**EXTRACTED ENTRIES**:
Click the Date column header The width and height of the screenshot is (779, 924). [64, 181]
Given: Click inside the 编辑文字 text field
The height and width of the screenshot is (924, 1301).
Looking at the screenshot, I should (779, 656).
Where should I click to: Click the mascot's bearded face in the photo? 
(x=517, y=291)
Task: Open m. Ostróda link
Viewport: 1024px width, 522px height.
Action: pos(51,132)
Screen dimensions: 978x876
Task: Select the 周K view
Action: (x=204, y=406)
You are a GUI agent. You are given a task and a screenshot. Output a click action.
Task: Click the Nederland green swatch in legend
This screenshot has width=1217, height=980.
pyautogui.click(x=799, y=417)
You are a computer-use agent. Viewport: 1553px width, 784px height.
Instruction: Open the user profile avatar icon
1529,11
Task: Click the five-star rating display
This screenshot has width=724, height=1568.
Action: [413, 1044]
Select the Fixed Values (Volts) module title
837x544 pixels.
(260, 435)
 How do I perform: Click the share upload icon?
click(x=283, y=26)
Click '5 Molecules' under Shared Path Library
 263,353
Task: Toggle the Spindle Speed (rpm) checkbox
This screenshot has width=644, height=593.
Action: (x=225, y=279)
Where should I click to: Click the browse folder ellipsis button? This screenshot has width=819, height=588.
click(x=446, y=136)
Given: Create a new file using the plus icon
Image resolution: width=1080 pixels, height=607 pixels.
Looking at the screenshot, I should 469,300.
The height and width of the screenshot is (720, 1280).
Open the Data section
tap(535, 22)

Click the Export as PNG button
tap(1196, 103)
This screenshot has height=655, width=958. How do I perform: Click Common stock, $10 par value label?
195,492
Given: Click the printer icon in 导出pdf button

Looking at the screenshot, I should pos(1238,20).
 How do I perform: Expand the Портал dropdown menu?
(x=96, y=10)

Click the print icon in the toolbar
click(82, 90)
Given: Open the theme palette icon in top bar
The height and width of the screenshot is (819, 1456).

**WORK TASK**: Once you find the line with "Where should I click to: Click the mascot's" in the entries above, output it and each line after it up to and including the line with "You are a GUI", and nothing else.

**TASK RESULT**:
Where should I click to: Click the mascot's bearded face in the photo? 
(x=517, y=291)
Task: Open m. Ostróda link
Viewport: 1024px width, 522px height.
Action: pos(51,132)
Screen dimensions: 978x876
Task: Select the 周K view
Action: (x=204, y=406)
You are a GUI agent. You are given a task and a screenshot. Output a click action.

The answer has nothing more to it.